No por nada, cuando vemos una película en la cual un niño está en situación de riesgo, sabemos internamente que se ha de salvar, aunque suframos mientras tanto. La realidad borra a veces esa certeza, todos creímos que Sheila estaba viva.
Los móviles que puedan haber tenido los asesinos de Sheila no son más que palabras para tratar de dar cuenta de impulsos que están más allá de quien los lleva a la práctica. “Porque lo que hago, no lo entiendo; pues no hago lo que quiero, sino lo que aborrezco, eso hago. Aparezco como un ser diabólico, despiadado y malvado pero eso no es así, soy un ser humano que sufrí terriblemente y sigo sufriendo…” confesó el colombiano Luis Alfredo Garavito, quien asesinó a casi 150 niños.
¿Importa mucho si es cierto? La ficción había imaginado palabras semejantes mucho tiempo antes. En M, el vampiro de Dusseldorf (1931), dirigida por Fritz Lang a partir de un guión escrito junto a su esposa, Thea von Harbou, el asesino de niños que encarna Peter Lorre se explica de este modo ante un tribunal ad hoc compuesto por delincuentes para quienes ese crimen es un límite: “No puedo escapar de mí mismo. Y conmigo corren los fantasmas de las madres…de las criaturas. ¡No me abandonan nunca! ¡Nunca! ¡Nunca!”. Cuando ocurren las escenas del film, estamos al borde del naufragio, son los años previos a la asunción de Hitler al poder. Qué señal más angustiante de aquellos tiempos que un hombre que no puede sino matar niños, al punto que una de las asistentes al juicio, que no cree ni en la exculpación ni en el castigo de ese impulso incontrolable que lleva a la muerte, cierra la película con una súplica que reaparece cada vez que se pierde una Sheila: “¡No hay que perder de vista a los pequeños! ¡Hay que cuidar de ellos!”

--------------------------------

## EJERCICIOS
• 1. Transcribe del extracto el tramo que va desde "Los móviles que" hasta "casi 150 niños.".
• 2. Según el extracto, ¿por qué el asesino de niños de la película M resulta una señal angustiante de su época? Responde en una a tres oraciones.
• 3. En el extracto, ¿con quién escribió Fritz Lang el guion de M, el vampiro de Dusseldorf?
Los datos no tienen relación con el extracto.

## DATOS MOSTRADOS
--------------------------------

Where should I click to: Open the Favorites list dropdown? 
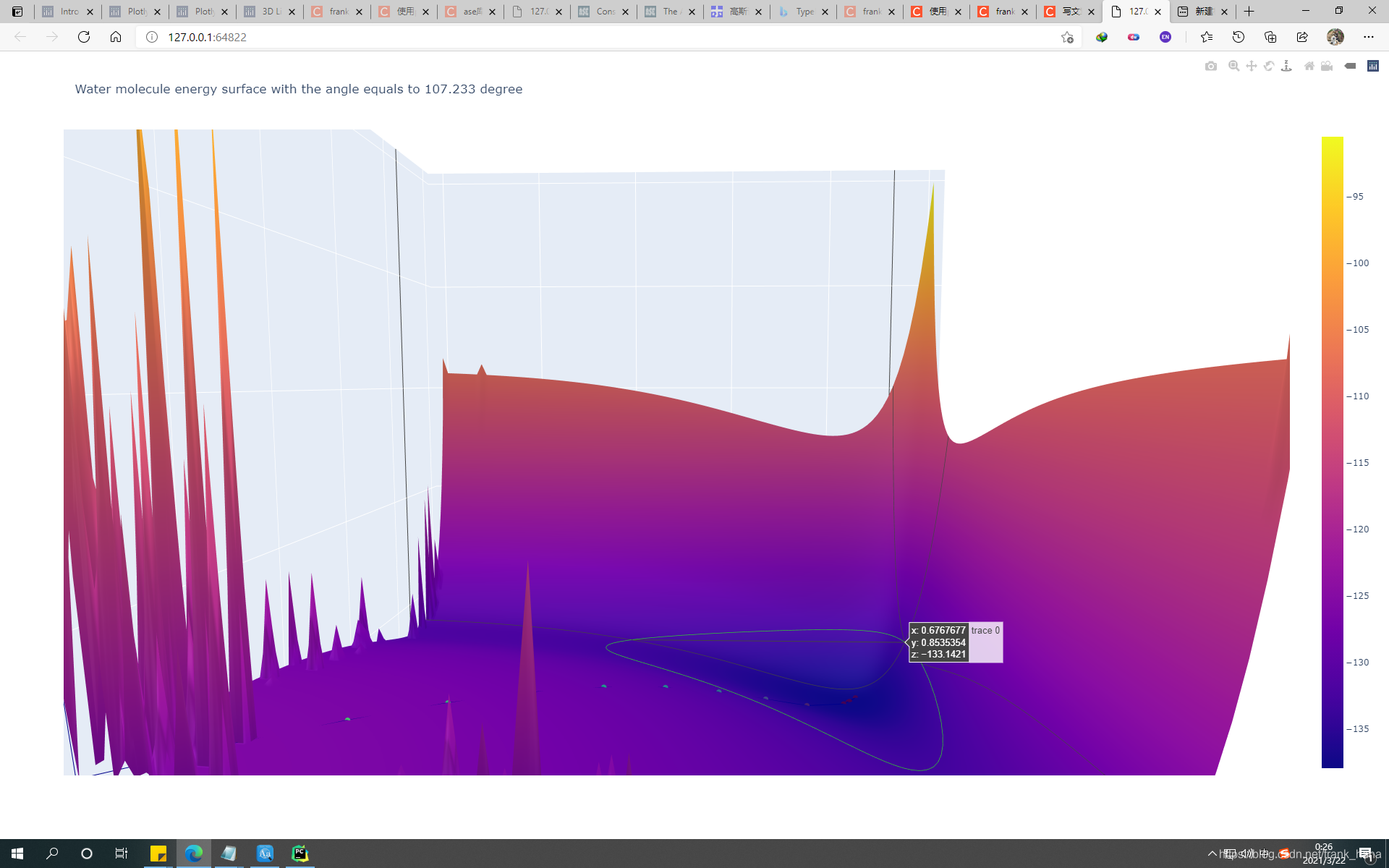click(1206, 37)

--------------------------------

## RESPUESTAS
• 1.
Los móviles que puedan haber tenido los asesinos de Sheila no son más que palabras para tratar de dar cuenta de impulsos que están más allá de quien los lleva a la práctica. “Porque lo que hago, no lo entiendo; pues no hago lo que quiero, sino lo que aborrezco, eso hago. Aparezco como un ser diabólico, despiadado y malvado pero eso no es así, soy un ser humano que sufrí terriblemente y sigo sufriendo…” confesó el colombiano Luis Alfredo Garavito, quien asesinó a casi 150 niños.

• 2. Las escenas de la película transcurren al borde del naufragio, en los años previos a la llegada de Hitler al poder. En ese contexto aparece un hombre que no puede sino matar niños.

• 3. Con su esposa, Thea von Harbou.